Confieso que no daba crédito a mis ojos. Debo decir antes de continuar, ciertamente avergonzado, que durante mis largos años de docencia he impuesto a mis alumnos la asistencia a clase. Consciente de la autoridad, científica como moral, de la institución que ha aprobado esta norma liberalizadora, no podía escapar a la sensación de haberlos sometido a un abuso intolerable y me hacía ya un decidido propósito de enmienda. Por fin, me decía, nuestros sesudos gestores se han dado cuenta de que la institución no sirve para gran cosa y de que se podrían hacer grandes economías en estos tiempos de crisis obviando la relación profesor-alumno.

Alguno quizás podría pensar que tanto valdría, en ese caso, echar el cierre a la Universidad, con o sin campus de excelencia, en una especie de "reconversión científica". En realidad, esta heroica medida no sería necesaria: los profesores, parapetados tras el muro de defensa cuidadosamente fabricado por el Ministerio, que concede a todos sin excepción una misma (es decir, una excelente) capacidad docente e investigadora, darían los títulos a voleo, determinado, claro está, en última instancia por la pasta: los ricos serían ingenieros o arquitectos; los nacidos en humilde cuna, filósofos.

Frecuento universidades e instituciones científicas en todo el mundo, excelentes, buenas y menos buenas. No conozco, sin embargo, ningún caso parecido de sabotaje contra la propia institución propiciado por sus gestores. En el peor de los casos, en las malas universidades, las autoridades pueden mirar para otro lado en caso de absentismo estudiantil, obligadas, si se quiere, por fenómenos como el de la masificación. Pero, ¿cómo puede una universidad otorgar explícitamente a sus estudiantes un supuesto derecho de no asistir a clase?

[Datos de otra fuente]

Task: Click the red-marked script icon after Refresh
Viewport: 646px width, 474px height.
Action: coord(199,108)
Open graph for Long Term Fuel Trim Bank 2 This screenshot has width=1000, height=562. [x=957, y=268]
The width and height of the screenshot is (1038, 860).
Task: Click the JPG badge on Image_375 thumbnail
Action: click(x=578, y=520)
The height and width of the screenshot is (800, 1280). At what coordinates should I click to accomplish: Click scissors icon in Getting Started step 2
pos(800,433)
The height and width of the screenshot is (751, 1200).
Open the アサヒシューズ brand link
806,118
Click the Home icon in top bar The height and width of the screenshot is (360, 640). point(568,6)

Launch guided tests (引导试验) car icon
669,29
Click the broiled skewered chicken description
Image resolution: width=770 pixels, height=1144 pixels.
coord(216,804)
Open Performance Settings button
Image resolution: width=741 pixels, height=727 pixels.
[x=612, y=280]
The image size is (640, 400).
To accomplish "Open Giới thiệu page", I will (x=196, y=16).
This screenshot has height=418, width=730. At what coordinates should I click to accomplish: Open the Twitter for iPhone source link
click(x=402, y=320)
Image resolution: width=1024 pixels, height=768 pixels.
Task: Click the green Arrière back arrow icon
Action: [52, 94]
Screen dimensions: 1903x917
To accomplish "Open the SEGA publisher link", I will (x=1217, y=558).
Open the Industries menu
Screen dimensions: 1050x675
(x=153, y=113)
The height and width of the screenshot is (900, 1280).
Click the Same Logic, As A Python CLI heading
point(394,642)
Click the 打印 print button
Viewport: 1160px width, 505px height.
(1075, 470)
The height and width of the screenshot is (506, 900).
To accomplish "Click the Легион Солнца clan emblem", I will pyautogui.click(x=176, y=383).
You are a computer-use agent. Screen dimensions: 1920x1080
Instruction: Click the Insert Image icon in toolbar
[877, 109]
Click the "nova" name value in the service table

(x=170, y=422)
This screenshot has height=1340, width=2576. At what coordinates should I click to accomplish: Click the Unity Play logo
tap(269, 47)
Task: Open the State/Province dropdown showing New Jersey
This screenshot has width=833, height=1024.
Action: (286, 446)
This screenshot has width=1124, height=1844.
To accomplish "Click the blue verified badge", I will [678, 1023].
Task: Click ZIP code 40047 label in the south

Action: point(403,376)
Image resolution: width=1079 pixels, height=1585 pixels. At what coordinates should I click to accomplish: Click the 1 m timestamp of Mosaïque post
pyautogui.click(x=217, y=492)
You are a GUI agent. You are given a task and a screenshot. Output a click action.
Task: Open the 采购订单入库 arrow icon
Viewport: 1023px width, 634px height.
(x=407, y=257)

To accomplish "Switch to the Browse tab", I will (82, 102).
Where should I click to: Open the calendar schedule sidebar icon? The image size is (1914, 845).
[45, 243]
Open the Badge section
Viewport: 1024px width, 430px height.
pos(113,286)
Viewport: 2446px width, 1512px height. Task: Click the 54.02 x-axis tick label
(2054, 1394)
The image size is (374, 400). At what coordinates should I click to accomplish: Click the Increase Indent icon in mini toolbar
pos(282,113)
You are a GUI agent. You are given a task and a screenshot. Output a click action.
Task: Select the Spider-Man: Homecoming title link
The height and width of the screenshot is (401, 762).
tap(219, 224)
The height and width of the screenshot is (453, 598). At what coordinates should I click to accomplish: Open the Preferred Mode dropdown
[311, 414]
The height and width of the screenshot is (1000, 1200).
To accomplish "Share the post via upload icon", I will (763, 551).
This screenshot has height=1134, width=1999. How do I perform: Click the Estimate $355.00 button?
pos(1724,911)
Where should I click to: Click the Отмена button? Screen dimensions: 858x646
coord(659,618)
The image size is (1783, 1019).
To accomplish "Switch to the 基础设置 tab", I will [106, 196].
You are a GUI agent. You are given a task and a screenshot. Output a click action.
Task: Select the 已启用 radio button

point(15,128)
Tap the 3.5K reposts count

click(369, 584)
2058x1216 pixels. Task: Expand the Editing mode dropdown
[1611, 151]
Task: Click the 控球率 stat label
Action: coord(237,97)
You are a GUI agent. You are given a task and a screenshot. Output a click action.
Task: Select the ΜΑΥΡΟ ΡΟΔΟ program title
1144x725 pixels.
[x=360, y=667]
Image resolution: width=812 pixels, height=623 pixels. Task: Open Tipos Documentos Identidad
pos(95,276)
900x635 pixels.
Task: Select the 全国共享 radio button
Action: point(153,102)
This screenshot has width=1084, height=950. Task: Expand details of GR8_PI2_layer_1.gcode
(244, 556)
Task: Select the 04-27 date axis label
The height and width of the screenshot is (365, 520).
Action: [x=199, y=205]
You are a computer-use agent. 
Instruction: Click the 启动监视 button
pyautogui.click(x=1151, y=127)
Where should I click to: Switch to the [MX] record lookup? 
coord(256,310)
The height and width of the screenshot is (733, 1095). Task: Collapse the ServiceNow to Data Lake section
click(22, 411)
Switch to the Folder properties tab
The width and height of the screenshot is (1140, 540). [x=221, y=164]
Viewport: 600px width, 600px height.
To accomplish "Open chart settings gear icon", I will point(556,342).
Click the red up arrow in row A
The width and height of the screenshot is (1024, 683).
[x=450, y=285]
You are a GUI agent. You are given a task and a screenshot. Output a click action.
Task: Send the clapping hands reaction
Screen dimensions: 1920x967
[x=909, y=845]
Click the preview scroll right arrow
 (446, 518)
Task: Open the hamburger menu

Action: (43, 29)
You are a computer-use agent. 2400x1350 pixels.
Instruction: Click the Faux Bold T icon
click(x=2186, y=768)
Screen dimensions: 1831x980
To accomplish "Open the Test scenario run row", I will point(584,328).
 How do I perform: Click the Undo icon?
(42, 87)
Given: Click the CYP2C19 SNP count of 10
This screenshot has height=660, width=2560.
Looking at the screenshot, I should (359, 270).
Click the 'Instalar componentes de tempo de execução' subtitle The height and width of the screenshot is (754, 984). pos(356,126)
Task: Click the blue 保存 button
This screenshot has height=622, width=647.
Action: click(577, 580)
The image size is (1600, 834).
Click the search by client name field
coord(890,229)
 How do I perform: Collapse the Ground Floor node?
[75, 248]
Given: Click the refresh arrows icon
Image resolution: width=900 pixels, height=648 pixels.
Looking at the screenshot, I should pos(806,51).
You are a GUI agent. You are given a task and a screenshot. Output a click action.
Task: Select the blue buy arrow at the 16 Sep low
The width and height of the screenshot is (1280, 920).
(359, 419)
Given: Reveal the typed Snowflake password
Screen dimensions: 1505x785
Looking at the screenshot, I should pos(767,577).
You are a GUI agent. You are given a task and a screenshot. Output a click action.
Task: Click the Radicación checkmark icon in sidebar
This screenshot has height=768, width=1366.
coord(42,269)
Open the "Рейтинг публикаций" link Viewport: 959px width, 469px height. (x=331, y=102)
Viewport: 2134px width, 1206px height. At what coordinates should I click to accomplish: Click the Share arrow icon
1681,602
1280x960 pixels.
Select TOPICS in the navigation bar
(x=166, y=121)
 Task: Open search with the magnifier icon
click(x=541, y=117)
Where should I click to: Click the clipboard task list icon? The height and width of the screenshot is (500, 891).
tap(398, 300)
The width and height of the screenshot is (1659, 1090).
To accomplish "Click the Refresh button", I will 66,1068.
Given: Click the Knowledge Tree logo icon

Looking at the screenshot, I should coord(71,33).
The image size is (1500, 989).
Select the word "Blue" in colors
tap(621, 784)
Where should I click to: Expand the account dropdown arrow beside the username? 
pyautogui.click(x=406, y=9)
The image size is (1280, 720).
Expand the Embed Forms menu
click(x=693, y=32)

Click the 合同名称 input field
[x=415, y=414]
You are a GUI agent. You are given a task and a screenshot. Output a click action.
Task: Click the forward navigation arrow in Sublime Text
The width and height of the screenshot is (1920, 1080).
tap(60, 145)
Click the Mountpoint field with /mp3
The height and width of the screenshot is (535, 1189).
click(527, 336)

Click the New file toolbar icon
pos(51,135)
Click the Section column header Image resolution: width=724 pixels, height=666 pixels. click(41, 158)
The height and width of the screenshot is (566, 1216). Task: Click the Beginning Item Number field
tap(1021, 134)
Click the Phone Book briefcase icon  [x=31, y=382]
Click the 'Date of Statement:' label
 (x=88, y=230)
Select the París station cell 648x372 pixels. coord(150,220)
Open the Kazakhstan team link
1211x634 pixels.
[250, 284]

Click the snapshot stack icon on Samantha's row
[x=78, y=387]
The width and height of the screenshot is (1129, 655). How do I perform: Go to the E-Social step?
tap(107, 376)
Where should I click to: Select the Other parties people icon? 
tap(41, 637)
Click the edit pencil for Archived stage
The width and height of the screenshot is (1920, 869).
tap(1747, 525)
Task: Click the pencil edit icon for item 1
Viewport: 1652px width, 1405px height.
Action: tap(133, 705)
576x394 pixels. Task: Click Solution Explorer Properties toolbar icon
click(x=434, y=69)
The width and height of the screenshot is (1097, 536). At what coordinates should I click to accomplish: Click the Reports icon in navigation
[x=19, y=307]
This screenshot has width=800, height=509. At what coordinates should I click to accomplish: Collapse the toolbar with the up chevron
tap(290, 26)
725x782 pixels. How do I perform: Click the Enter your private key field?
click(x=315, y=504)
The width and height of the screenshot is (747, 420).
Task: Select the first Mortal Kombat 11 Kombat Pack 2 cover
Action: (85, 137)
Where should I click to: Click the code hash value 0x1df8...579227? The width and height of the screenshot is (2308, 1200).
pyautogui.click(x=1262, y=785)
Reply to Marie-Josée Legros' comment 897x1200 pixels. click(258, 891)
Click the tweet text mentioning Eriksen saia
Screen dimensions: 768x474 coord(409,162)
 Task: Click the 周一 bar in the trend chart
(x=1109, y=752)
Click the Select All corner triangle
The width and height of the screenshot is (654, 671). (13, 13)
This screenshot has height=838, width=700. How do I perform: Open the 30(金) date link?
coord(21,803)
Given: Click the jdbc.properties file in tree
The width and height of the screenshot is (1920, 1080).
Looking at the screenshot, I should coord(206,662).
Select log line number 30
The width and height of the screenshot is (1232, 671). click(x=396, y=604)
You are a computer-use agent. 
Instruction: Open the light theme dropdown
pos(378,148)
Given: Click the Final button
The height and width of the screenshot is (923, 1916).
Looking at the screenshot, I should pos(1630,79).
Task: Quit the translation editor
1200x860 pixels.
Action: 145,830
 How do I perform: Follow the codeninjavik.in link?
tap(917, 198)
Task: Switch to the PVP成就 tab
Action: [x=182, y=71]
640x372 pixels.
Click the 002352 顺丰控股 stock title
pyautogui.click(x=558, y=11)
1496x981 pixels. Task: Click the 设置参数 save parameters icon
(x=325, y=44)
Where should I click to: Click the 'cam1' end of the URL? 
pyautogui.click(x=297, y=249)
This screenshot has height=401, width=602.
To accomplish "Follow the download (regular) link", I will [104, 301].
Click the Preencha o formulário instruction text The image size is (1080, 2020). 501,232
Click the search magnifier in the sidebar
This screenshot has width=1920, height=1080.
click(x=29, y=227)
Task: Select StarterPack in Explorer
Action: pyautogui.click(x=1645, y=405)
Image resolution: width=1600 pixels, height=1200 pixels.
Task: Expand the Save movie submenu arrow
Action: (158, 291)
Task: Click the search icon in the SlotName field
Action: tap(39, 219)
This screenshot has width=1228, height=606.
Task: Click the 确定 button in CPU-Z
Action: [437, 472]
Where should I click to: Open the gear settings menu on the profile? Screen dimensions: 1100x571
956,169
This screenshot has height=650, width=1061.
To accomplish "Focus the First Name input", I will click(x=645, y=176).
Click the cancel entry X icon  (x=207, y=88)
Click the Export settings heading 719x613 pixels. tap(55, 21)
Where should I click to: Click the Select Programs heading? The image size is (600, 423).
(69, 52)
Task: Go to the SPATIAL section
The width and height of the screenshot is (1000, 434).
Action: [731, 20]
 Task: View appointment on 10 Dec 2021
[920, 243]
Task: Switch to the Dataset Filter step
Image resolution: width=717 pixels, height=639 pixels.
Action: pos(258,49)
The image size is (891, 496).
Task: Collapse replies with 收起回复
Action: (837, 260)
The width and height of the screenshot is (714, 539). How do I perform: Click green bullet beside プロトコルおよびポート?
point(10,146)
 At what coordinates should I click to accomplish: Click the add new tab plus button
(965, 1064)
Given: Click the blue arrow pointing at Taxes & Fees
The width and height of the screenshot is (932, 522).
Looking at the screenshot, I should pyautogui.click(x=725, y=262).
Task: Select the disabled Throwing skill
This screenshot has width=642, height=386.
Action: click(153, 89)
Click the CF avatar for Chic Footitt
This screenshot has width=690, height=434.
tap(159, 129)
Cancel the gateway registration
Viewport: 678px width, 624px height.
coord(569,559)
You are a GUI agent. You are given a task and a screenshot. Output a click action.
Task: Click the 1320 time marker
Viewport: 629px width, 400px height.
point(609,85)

Mi hijo hizo sus estudios de ingeniería en Coventry, en una universidad pública, en la que las autoridades escribían a los estudiantes que faltaban a clase para interesarse por sus posibles dificultades y recordarles de paso sus obligaciones. Y mi hija hace actualmente un máster en Harvard, y va a clase cuando tiene que ir, a trabajar conjuntamente con sus profesores y con sus compañeros, para formarse en la práctica de un oficio que justificará su papel en la sociedad. Por ello se me ocurre que quizás el acuerdo de la Junta de Gobierno de la US pudiese ser un tremendo error, adoptado, eso sí, con la mejor buena fe del mundo, impulsado sin duda por el sano principio jesuítico de que el fin justifica los medios, pues no cabe imaginar sino que la norma aludida persigue pacificar para la eternidad las relaciones de las autoridades universitarias con los alumnos.

¿Quiere decirse con ello que quizás debiera la US obligar a sus alumnos a asistir a clase? Las cosas me parecen un poco más complejas. En mi opinión, los gestores de la US sólo podrían imponer esta obligatoriedad después de asegurarse de que no frecuentan sus aulas profesores que dictan apuntes a sus alumnos, o les hacen leer por turno en clase un libro, o aseguran con suficiencia que los estudiantes deben conocer los rudimentos de su cosa, compilados en un manual de tropecientas páginas, o tanto vago hiperactivo que abre el curso académico ofreciendo generosamente un aprobado general sin contrapartida alguna y dedica su tiempo a montar en la propia Universidad actividades paralelas, más o menos esotéricas, que acaso podrían incluso dejar algún sobresueldo en el bolsillo...

Pero, ¿qué me digo? ¿Cómo sería posible encontrar esta fauna en "una universidad con sello de Excelencia Internacional", como dice, con prosa exultante, nuestro rector? Siendo las cosas así, como no podría ser de otro modo, ¿cómo entender, entonces, que se permita a los alumnos desaprovechar tanta sabiduría? Sugiero, pues, humildemente, que nuestros sesudos gestores se abstengan de elaborar normas en esta materia en ningún sentido, dejando así el campo libre a la lógica propia de la institución; de ese modo, aquellos profesores interesados realmente en su oficio podrían establecer con sus estudiantes una relación propia de universitarios dignos de ese nombre, de una y otra parte.